Gretchen Billings
1914 - 1999
Inducted
June 23, 2007
For a generation, the People’s Voice was a hub for liberal thought and an advocate for workers, consumers and minorities at a time when conservatives dominated Montana’s politics, economy and daily press.
For its readers, the Voice would have been unrecognizable without the fearless and compassionate journalism of Gretchen Billings.
As the paper’s co-editor, reporter, columnist and principal fund-raiser, she was its heartbeat. From the late 1940s to the late 1960s, she and husband Harry, the paper’s editor, published a feisty weekly whose influence far outpaced its meager circulation and scant financial support.
She was one of the few Montana female reporters in her era, and the only woman of the time to regularly cover state politics. Her incisive reporting and biting columns drew respect and sometimes anger.
“To this day,” she wrote years later, “I’ll never know if it was a specific grievance or accumulated pent-up emotions that caused a legislative lobbyist in his cups to take a swing at me at a convention I was covering. I did what came naturally – I ducked.”
Gretchen Garber was born in 1914 in Whitefish, but moved with her family to Tacoma, Wash., when she was young. She spent summers with her homesteader grandparents in Plains and met Harry, a University of Montana journalism graduate, on one of those visits.
The couple married in 1933 and traveled the Depression-ridden state as Harry found work on survey crews. During this time they had three sons: John, Mike and Leon. With the onset of World War II, they returned to Tacoma and found jobs in support of the war effort.
In 1946, Harry landed a job with the People’s Voice, working under its founding editor, “Cap” Bruce.
With Bruce’s retirement in 1948, Harry took the Voice’s reins, and, like many newspaper spouses, Gretchen was drawn into the paper’s life.
Her intelligence, wit and winning personality made her invaluable as a reporter, columnist and traveling fund-raiser who roamed the state while Harry banged out a relentless stream of fiery editorials.
Together, they supported many progressive causes, ranging from public power, civil rights and workers’ compensation to labor unions, health care for the elderly and tax fairness for wage earners.
They were pioneers in reporting on environmental issues. They also fought the expansion of gambling and lobbied for better treatment of Montana’s Native Americans and developmentally disabled. Among their proudest achievements was a successful campaign to save a mentally ill man from the gallows.
Those stands and their support of free speech and “small d” democracy put them regularly at odds with powerful conservatives ranging from the Anaconda Co. to the leadership of the American Legion.

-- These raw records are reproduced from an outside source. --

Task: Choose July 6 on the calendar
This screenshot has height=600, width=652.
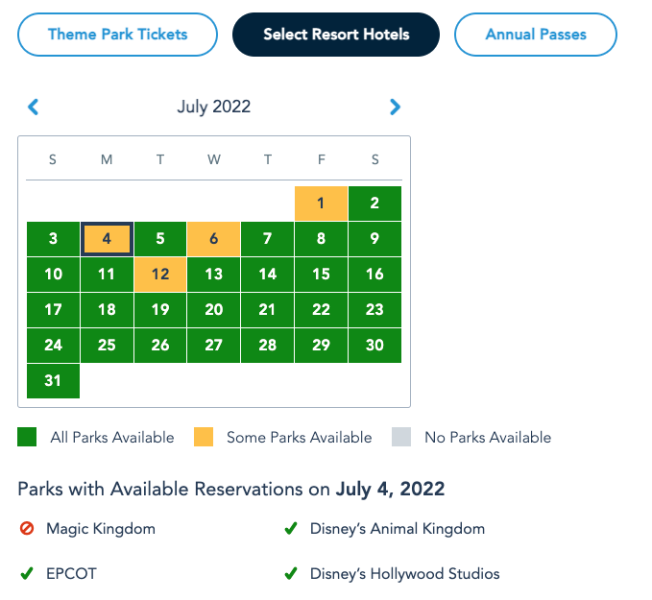Action: pos(214,239)
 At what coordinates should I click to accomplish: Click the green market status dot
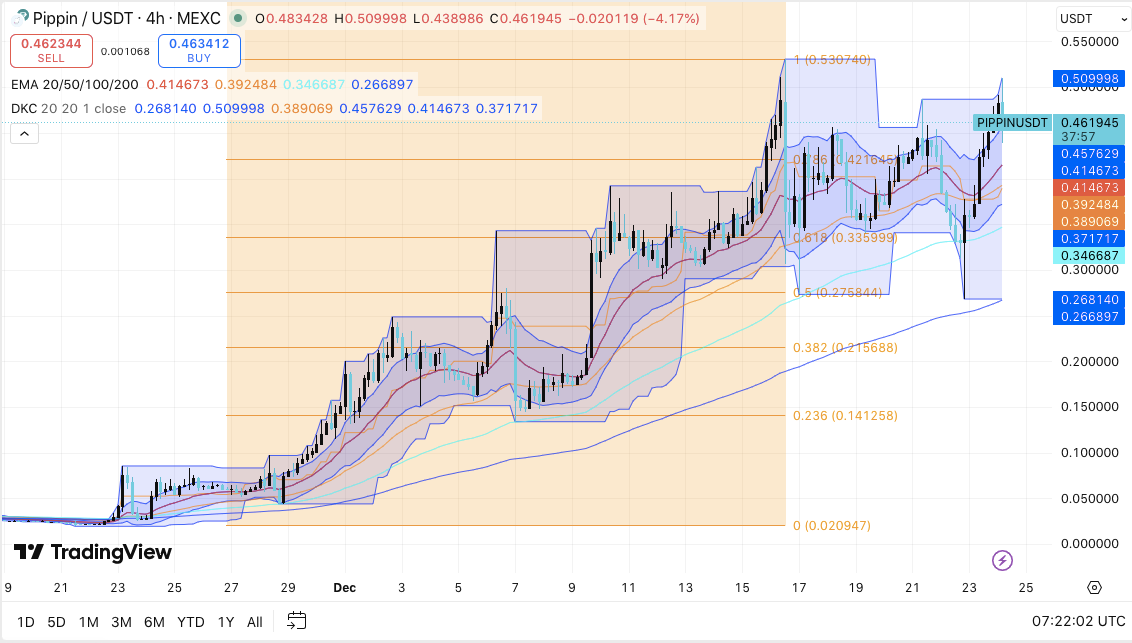point(236,17)
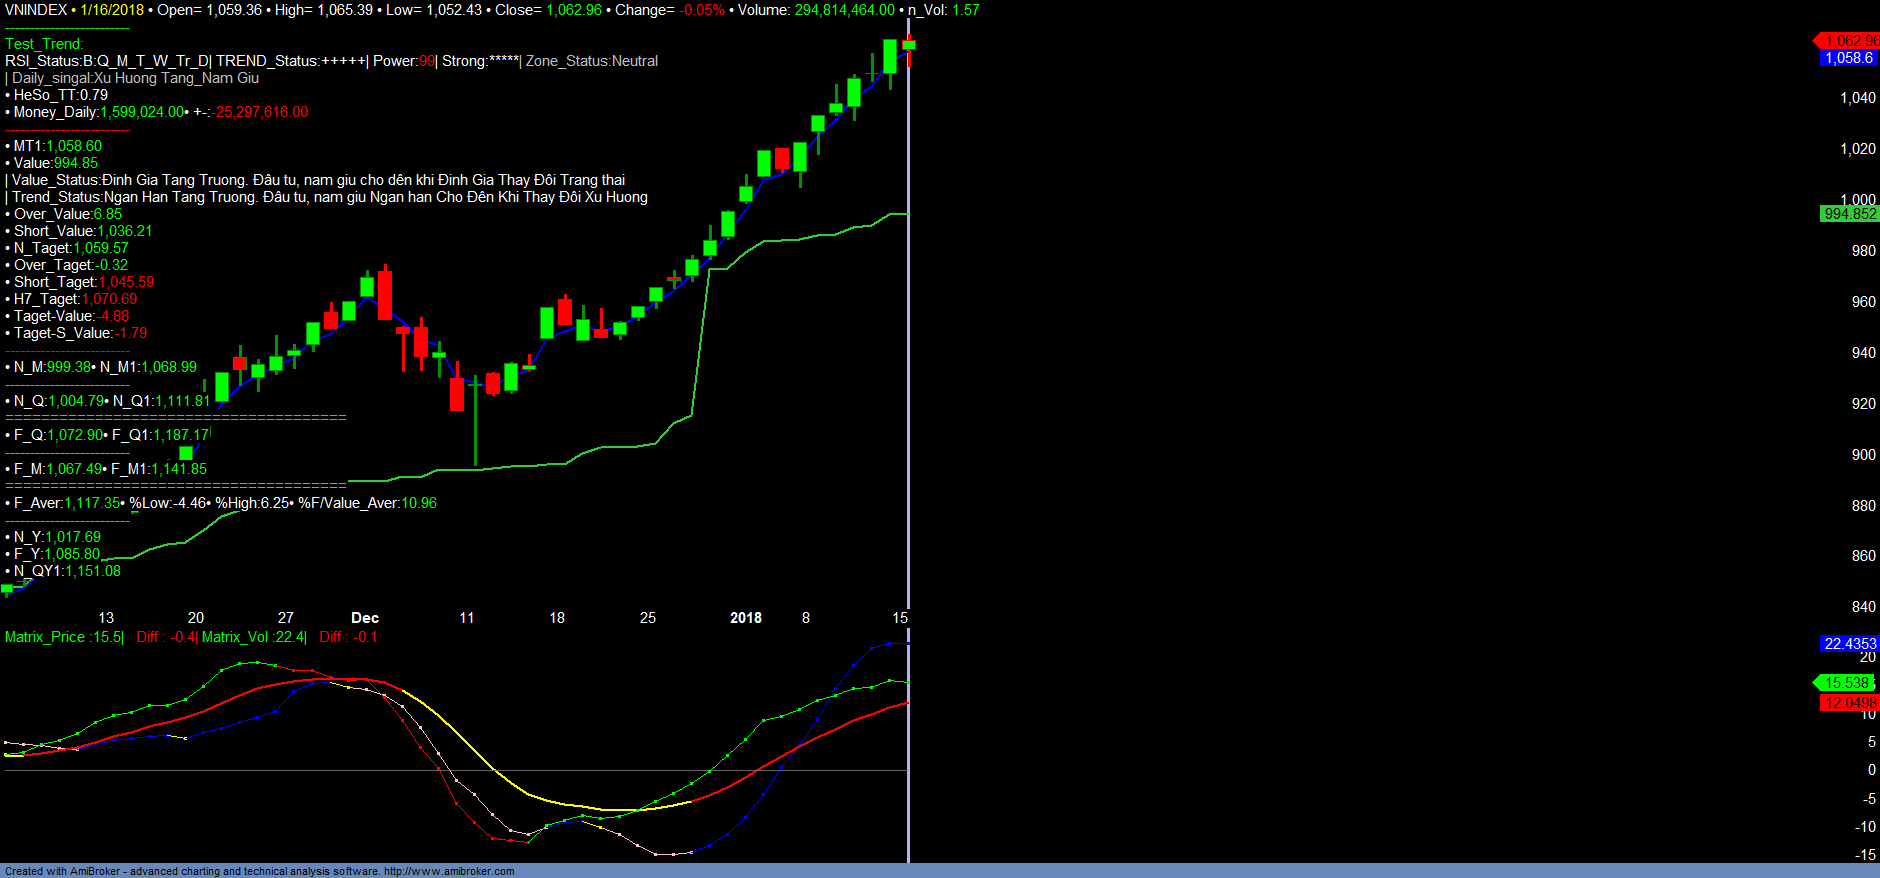This screenshot has width=1880, height=878.
Task: Click the blue 1,058.6 price tag
Action: point(1848,58)
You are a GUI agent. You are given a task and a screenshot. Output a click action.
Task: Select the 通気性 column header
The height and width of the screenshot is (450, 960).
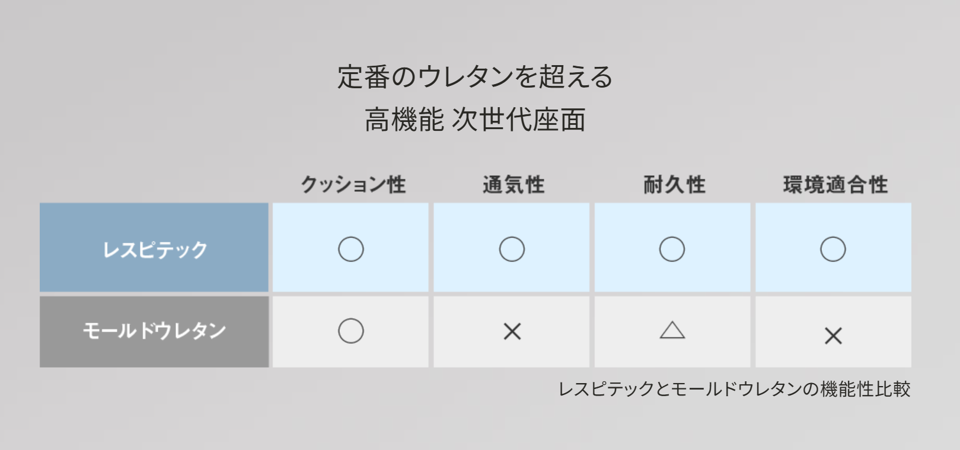click(513, 185)
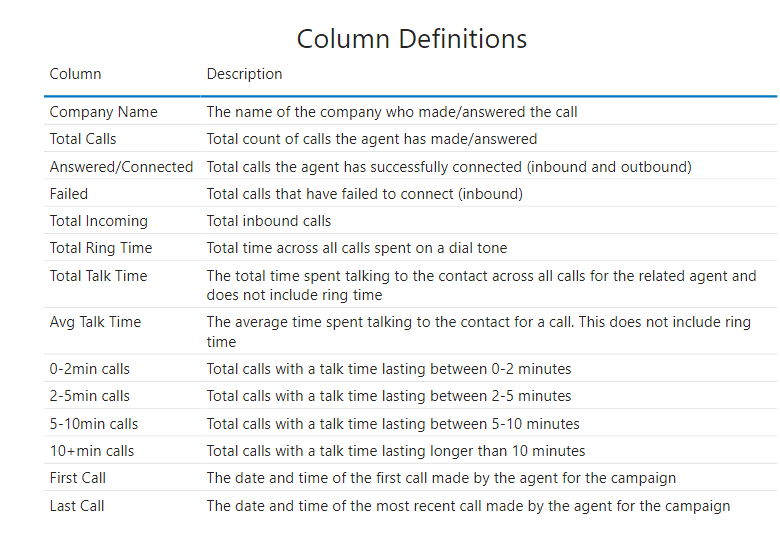The height and width of the screenshot is (533, 780).
Task: Click the Column Definitions title
Action: pyautogui.click(x=411, y=39)
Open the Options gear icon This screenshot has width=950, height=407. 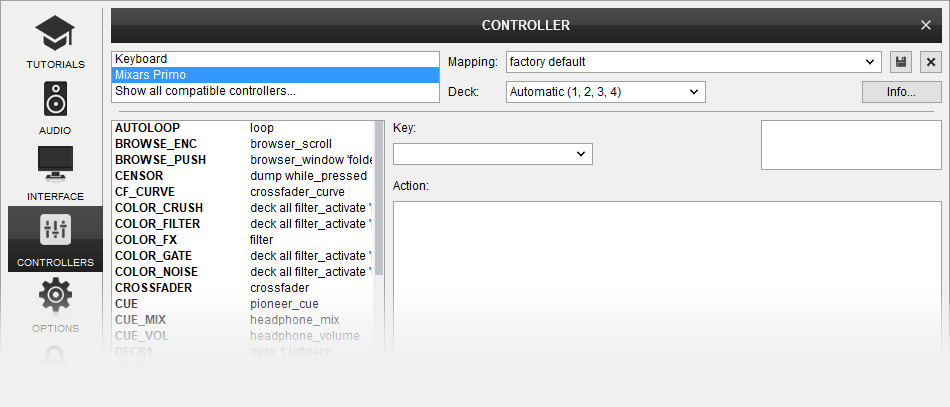coord(55,295)
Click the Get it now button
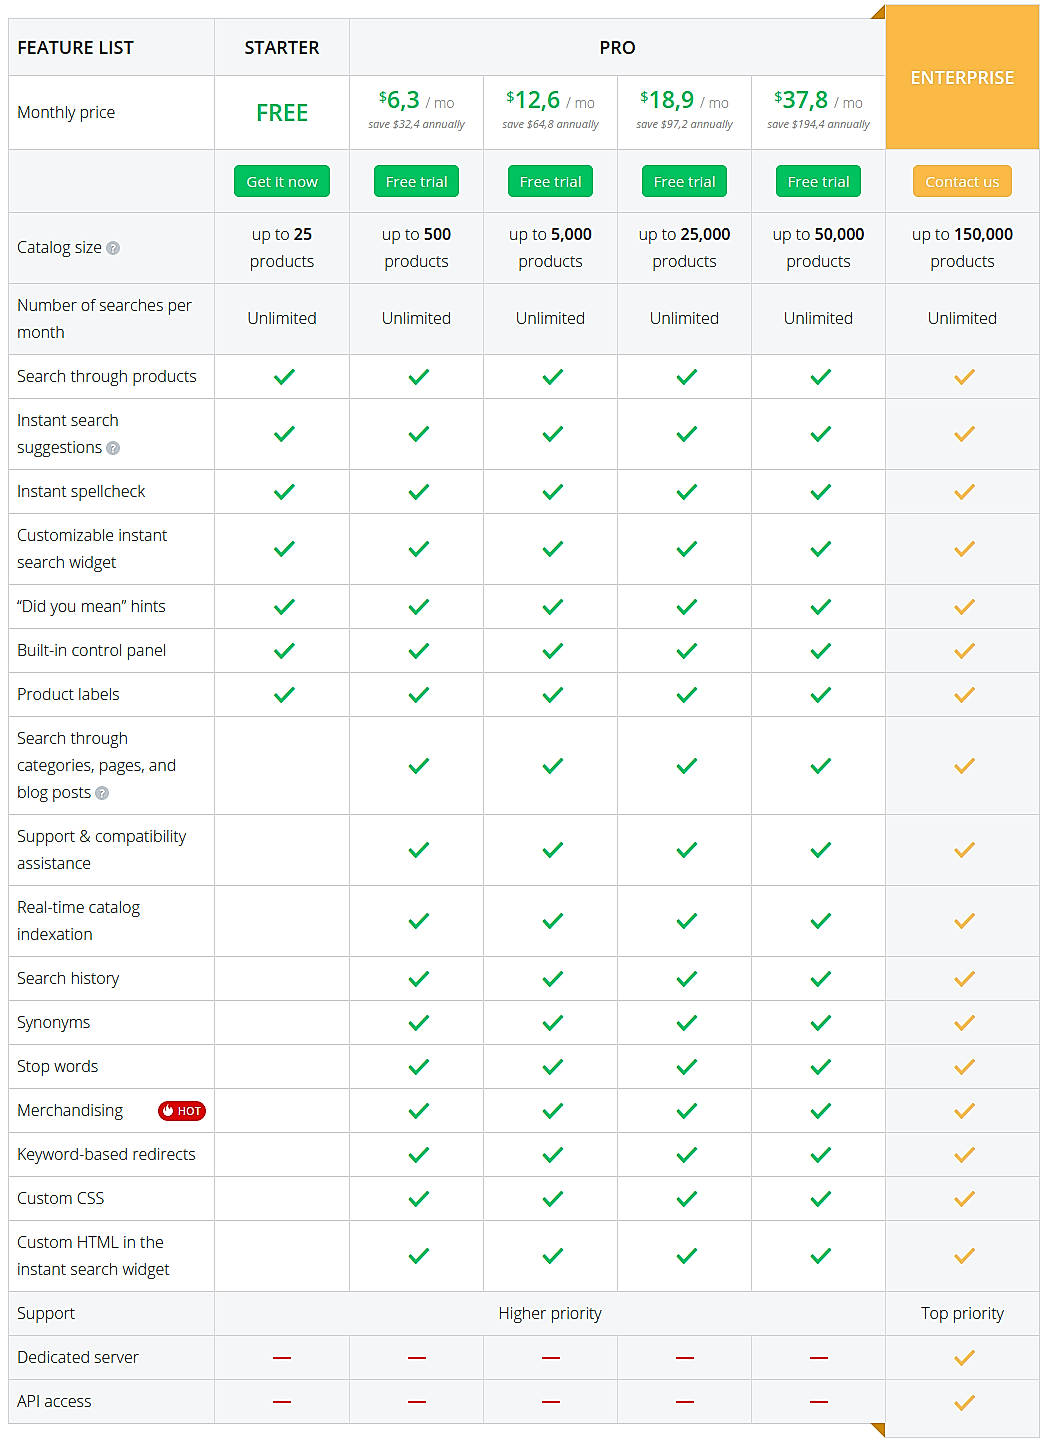 tap(281, 181)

Such battles cost them plenty. Vic Reinemer, an award-winning columnist who studied journalism at the University of Montana in the 1940s, recalled the regular attacks on the Voice as a ‘Red’ sheet by vested interests the paper frequently targeted.
“I know of the fights their three boys got into in school, defending their parents from vicious slander,” he wrote in 1959. “I know something of the privation the family has endured in its almost miraculously successful effort to continue publishing the facts and hard-hitting comment.”
That same year, Gretchen and Harry were honored with the prestigious Sidney Hillman Award, given to journalists and authors distinguished in “the pursuit of social justice and public policy for the common good.”
They share the distinction with Edward R. Murrow, John Hersey, Theodore H. White, I. F. Stone, Seymour Hersh, Neil Sheehan, Carl Bernstein and Bob Woodward.
The Voice’s financial struggles and factionalism among its own supporters took their toll, and Gretchen left the Voice in 1967 to save her health. Harry, whose early opposition to the Vietnam War made a fresh batch of enemies, followed two years later. The paper folded shortly thereafter.
Gretchen went on to become the secretary for a carpenter’s union and later served as executive director of the Montana Rural Electric Cooperative until her retirement in 1974.
She died on Feb. 23, 1999, at the age of 84, nine years after Harry’s death.
Among the letters the Billingses received at their retirement was one from then-Senate Majority Leader Mike Mansfield, a Voice subscriber who nonetheless found himself an occasional target of Harry’s editorials or Gretchen’s private letters.
“I know that many times you are like voices crying in the wilderness,” Mansfield wrote, “but you have always stuck to your guns, following the dictates of your conscience, and you represent, in my opinion, journalism at its best.”